O assunto de hoje será para compartilhar, alguns dados interessantes, que podem servir como exemplos a serem seguidos e colocados em prática no seu escritório. São dados baseados nas nossas experiências de 2019 com clientes, sejam os escritórios que fecharam efetivamente negócio conosco, como também os escritórios que infelizmente, não continuaram, e saíram insatisfeitos com o resultado.
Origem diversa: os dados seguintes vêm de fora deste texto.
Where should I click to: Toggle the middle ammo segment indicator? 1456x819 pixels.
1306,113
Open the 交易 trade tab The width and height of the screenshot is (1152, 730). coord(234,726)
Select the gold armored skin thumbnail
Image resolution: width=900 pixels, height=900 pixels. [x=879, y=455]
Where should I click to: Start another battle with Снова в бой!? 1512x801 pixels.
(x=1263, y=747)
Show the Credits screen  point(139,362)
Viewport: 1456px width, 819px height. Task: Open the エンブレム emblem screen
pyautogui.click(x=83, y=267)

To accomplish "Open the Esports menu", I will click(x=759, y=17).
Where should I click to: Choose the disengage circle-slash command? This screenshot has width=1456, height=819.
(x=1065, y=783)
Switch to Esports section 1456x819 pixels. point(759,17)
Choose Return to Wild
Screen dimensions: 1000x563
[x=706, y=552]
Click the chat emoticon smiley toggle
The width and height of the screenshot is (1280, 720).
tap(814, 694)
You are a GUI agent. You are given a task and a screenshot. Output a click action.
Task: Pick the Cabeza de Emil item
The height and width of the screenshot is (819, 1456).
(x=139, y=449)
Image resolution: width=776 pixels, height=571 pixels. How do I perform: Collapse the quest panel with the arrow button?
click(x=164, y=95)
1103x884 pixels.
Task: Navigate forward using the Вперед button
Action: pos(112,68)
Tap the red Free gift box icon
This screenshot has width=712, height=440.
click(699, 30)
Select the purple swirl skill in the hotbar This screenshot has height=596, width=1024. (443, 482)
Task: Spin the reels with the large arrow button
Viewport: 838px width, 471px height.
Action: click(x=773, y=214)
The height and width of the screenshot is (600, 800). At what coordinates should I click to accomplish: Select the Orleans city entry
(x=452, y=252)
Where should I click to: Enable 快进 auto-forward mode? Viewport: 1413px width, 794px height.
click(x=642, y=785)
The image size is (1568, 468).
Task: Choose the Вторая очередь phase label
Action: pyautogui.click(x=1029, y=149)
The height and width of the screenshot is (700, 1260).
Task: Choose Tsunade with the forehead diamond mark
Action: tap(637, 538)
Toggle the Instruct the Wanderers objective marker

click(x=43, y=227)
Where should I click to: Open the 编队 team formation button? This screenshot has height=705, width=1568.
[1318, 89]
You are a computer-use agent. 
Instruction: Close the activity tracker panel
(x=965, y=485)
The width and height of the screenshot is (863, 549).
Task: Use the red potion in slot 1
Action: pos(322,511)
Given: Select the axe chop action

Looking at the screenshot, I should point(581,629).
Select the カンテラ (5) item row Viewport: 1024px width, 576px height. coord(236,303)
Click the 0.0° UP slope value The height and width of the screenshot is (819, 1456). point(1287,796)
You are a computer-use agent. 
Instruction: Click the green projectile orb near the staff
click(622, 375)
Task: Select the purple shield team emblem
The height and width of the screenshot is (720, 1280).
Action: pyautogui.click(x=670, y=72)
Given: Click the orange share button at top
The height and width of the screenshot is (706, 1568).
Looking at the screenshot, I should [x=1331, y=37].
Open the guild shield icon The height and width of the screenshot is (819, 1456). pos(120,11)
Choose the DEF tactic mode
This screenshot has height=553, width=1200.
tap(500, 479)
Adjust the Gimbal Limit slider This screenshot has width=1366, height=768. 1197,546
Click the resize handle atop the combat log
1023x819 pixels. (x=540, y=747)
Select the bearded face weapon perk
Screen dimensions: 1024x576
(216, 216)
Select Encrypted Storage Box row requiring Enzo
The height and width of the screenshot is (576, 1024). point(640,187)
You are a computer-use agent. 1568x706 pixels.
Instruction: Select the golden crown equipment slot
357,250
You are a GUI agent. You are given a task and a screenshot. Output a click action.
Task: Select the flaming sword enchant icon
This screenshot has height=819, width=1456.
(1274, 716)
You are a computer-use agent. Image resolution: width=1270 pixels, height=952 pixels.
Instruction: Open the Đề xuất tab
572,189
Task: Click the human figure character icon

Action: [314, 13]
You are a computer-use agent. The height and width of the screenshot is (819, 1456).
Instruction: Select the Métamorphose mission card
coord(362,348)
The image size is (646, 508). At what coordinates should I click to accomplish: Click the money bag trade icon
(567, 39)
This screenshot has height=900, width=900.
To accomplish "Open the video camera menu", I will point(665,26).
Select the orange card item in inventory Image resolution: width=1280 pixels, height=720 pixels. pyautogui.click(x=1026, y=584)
Para ficar mais fácil de entender, separamos a explicação a partir de três iniciais importantes, são elas: M A P. Que representam os 3 pilares essenciais para te ajudar a fechar negócio. 

Marketing

O primeiro pilar, a letra M, representa o Marketing. Não querendo abordar o assunto de marketing como um todo, pois é uma questão muito ampla para ser discutida aqui, pois está sendo considerado que você, leitor, já tenha alguma noção sobre essa parte, já esteja com alguma campanha ativa, tenha o conhecimento básico sobre o assunto. Sendo assim, também é possível conferir em outros posts aqui no blog da 3Mind, conteúdos que falam de maneira mais objetiva desse tema. 

Atendimento

Pensando nisso, que você já tenha alguma ideia sobre marketing, já tenha alguma experiência nesse assunto, partimos para o segundo pilar de marketing jurídico, que é: Atendimento. Imaginando que mesmo com uma boa campanha, um bom conteúdo para atrair clientela seja uma das primeiras e mais importantes ações para se fechar um negócio, a seguir se deve pensar em como será quando for efetivamente atender esse possível cliente, que está interessado em fechar negócio com o seu escritório. Dentro da nossa avaliação interna realizado sobre o que deu certo para nossos clientes e o que deu errado, foram destacados dois pontos considerados ao nosso ver como essenciais para um bom desempenho da sua relação com o cliente, são eles: rapidez e experiência.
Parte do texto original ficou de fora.